Des failles du service de renseignement et un programme de déradicalisation qui a échoué à repérer la dangerosité de l'assaillant : le gouvernement autrichien a admis des erreurs ce mercredi, deux jours après l'attentat islamiste meurtrier qui a endeuillé Vienne.
Kujtim F., le jeune homme de 20 ans qui a ouvert le feu lundi soir en plein centre-ville, tuant quatre personnes et faisant plusieurs blessés, avait apparemment commencé à fomenter son projet dès l’été. Sympathisant du groupe jihadiste Etat islamique, qui a revendiqué l’attentat, il avait tenté de se procurer des munitions en Slovaquie.
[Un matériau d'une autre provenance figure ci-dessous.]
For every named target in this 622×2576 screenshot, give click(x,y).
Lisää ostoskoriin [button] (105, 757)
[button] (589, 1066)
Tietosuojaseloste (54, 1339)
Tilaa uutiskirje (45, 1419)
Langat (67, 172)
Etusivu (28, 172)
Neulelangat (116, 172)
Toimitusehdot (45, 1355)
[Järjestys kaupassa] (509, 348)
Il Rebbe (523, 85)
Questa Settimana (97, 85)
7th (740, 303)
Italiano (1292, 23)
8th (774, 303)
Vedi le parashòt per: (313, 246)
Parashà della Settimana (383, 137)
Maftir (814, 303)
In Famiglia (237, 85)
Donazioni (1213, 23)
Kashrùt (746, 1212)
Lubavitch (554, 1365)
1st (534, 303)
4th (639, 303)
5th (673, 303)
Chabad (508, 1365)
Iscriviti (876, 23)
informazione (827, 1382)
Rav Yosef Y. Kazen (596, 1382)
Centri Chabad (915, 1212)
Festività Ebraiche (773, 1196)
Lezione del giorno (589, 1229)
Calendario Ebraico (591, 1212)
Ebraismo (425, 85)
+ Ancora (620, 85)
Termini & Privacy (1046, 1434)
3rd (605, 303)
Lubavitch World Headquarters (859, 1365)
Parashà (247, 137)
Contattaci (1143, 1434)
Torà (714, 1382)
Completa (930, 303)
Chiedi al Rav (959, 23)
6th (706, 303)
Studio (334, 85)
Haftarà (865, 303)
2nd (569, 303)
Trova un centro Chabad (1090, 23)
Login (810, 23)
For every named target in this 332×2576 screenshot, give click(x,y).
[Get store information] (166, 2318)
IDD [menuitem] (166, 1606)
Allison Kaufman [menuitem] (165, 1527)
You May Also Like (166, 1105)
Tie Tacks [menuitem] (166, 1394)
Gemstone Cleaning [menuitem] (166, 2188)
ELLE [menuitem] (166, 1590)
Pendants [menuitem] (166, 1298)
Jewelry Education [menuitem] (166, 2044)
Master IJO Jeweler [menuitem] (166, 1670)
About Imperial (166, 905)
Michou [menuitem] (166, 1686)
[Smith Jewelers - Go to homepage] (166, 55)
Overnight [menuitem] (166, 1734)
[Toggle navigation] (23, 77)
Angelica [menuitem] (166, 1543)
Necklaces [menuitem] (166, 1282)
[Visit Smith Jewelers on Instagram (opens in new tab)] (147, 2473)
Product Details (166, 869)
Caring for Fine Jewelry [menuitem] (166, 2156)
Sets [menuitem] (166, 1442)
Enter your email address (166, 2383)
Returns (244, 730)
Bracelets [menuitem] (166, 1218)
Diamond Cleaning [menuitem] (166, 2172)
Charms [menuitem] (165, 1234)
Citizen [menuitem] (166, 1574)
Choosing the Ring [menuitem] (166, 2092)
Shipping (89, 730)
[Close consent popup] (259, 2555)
Les services secrets de ce pays voisin de l’Autriche avaient alors alerté leurs homologues à Vienne, a expliqué mercredi le ministre de l’Intérieur, Karl Nehammer.
«Il y a manifestement eu par la suite un problème au niveau de la communication», a-t-il déploré, avant d'accuser son prédécesseur d'extrême droite, Herbert Kickl, «d'avoir causé des dommages durables, pour ne pas dire détruit» le BVT (bureau pour la protection de la Constitution et la lutte contre le terrorisme).
Déjà connu des autorités
Autre question qui se pose : comment Kujtim F., «soldat du califat», a-t-il pu échapper au suivi des autorités judiciaires, dont il était connu ? Cet Autrichien, dont les parents sont originaires de Macédoine du Nord, avait été condamné à de la prison en avril 2019 pour avoir tenté de rejoindre les rangs des combattants jihadistes en Syrie mais il avait été relâché en décembre avant d'avoir fini sa peine. Intégré dans un programme de «déradicalisation», Kujtim F. avait réussi à «tromper» les personnes chargées de son suivi, a regretté le ministre de l'Intérieur.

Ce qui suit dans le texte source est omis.